Page 60 of Scent Of Obsession

Page List
Font Size:

Think, Radcliff.

Lily can’t die.

She can’t.

The low, gurgling croak of a raven snapped me from my paranoia. The creature faced me, flapping its wings furiously. It was staying put at the end of the hole. Its voice went shrill like an alarm call.

I thought it would attack me when its ghostly white eyes sharpened in my direction. A blind raven. It croaked again and again.

“What do you want?” I ascended into the same murderous falsetto of the creature.

The creature’s eyes shifted direction, the waves reflecting in the reflection of its iris. But it disappeared the next second in the direction of the sky as if the message had been delivered.

I narrowed my eyes at the icy ocean. Lily’s body was now underwater. She was gone. Fucking flower goddess. The cards never lied. She was my number XVI—the one causing me to fall from The Tower. I said I’d go to hell for her. Truth was, I was going to Tartarus with no hope to escape.

It was a matter of seconds before I’d swim in the middle of the lost souls spinning endlessly in torment.

I cracked my knuckles and took a leap of faith at the price of signing over my immortality for a death sentence. I had a seventy percent chance of hitting the rocks, to be dashed against them. Twenty percent chance of being swept into the channel that went under the cliff to drown. Nine percent of dying of shock and having my brain get snatched. And one, of saving her.

I jumped like a demon banished from heaven. For a short while, I hovered in the air. Then, I hit the merciless ocean, absorbing the trauma of it with my hands. Pain lashed across my lower back, branching across it like lightning. Thrown under the dishwasher of the ocean, it felt like swords went through me, cutting me everywhere. The salty water hissed like needles inside the opening of my scars, wanting to take my flesh away.

Blood danced wickedly in the ocean as an offering, as if a sharp-toothed creature ate me from the inside. I ignored the crushing of my internal organs, searching desperately and savagely for Lily. After all, pain had been my only friend; I was used to it. Being pulled out by the powerful undertow, I fought against it. But there was no sign of her.

My eyes burnt from looking underwater for her, and I felt my vessels colored in a hellish color as they stung my eyes. My vision became blurry. I struggled to keep my eyelids open. The adrenaline took possession of me. I pushed my body to its limits. It was hell fighting hell.

Lily.

I perceived her silhouette from afar.

She was drowning further and further away from me. She was being taken away inside the abyss.

She would be in the shadows.

She was terrified of the dark.

I couldn’t let the stygian water steal her from me.

I sank into my own aphotic zone. I reached out to grab her and held her body close to mine for us to swim back to the surface. The light was a tunnel that withdrew itself each second. I used all the strength of my sore body to pull her up, pushing her toward the light.

Her body was flying to the gleam, and for a moment, I thought of disappearing where I belonged, engulfed inside the belly of darkness. But she wasn’t saved yet. I stirred the water in a wrestling match to reach the surface.

Out of breath, I emerged on the other side of the somber water, carrying Lily. I swam back to the shore, the current an ally. I was careful that her body remained on the surface. She couldn’t die. I wouldn’t allow it. I wouldn’t fail like Orpheus did.

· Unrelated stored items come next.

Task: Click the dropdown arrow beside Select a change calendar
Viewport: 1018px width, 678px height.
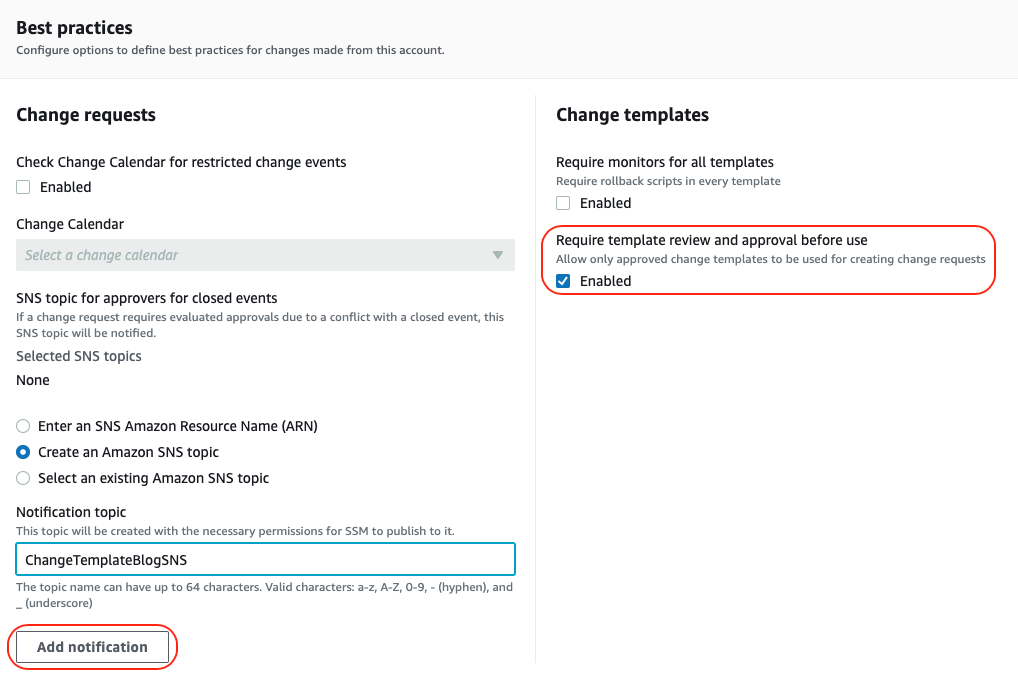Action: [x=497, y=255]
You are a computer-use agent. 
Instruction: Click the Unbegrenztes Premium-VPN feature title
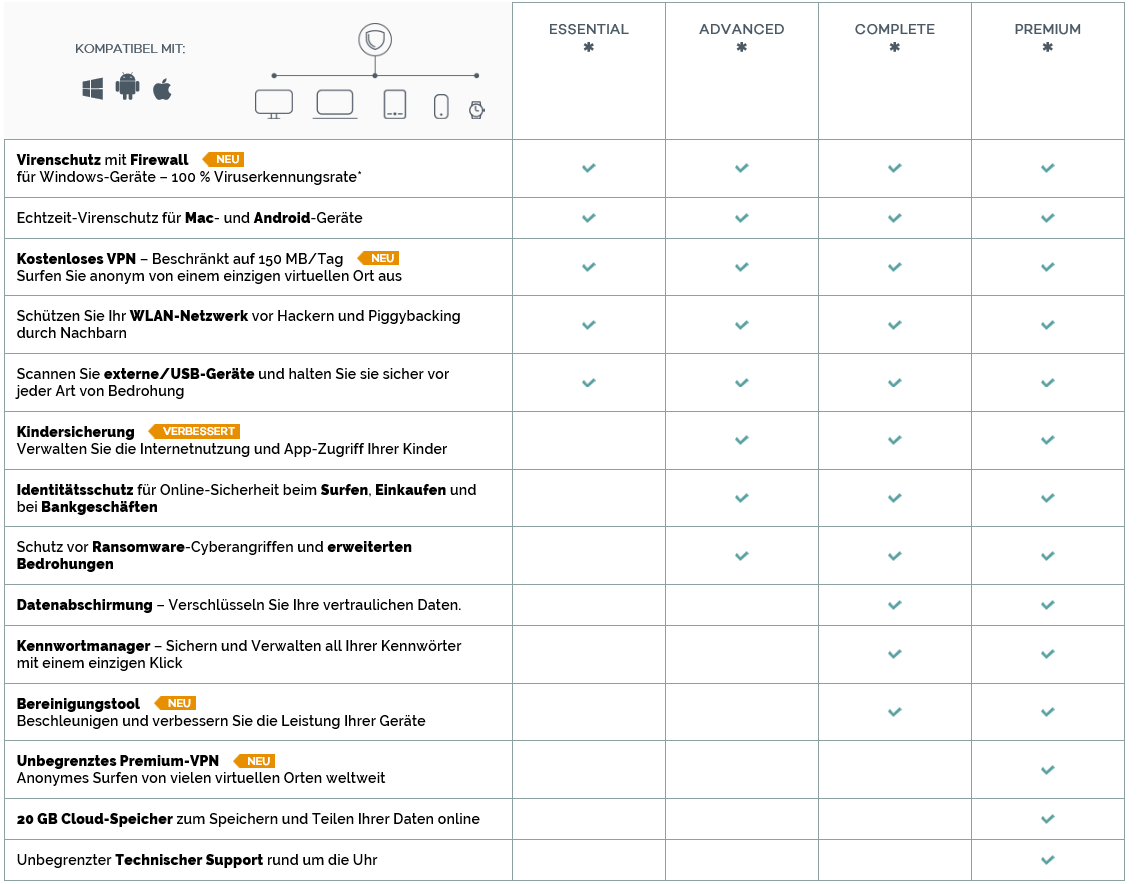tap(118, 761)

I fought the urge to peer at her. I swam as fast as I could, my gaze not leaving the sight of the bank. My feet touched the ground, and I carried her until we reached the beach. I posed Lily on her back in the dry sand.

The color had drained out of her face, her usually golden, sun-kissed skin as white as a ghost. Her lips had turned to a purple-blue. I checked her pulse. She wasn’t breathing.

“Fuck, Lily! You asked me not to leave you, so don’t fucking leave me!”

I placed the heel of my hand on the center of her chest at the nipple line. I roared at her between each chest compression. “Lily! Don’t fucking die. I forbid you.” I couldn’t save my mother.Don’t die too.

Again and again, like a madman, I continued. But nothing. I tilted her head back and lifted her chin. I pinched her nose before sealing her mouth with mine. I yearned for all the air inside my lungs to travel to her. I watched for her chest to rise, for any sign that I hadn’t lost her.

“I’ll hunt you even after death. You’ll never escape me!” I’d continue my routine until the end of time if I had to. Thirty compressions. Two breaths.

“Radcliff!” I assumed Hugo had barged his way to the beach down the old stairs hidden in the rocks. Only a rope held them, so no tourists ever came to this beach. “Radcliff, what happened!”

Thirty compressions. Two breaths. I focused on my mission. My body created a barrier between her and the freezing wind; I was hoping to beat another element once more. Drops of my blood slipped on her angelic face, and I ignored the slamming ache inside my core.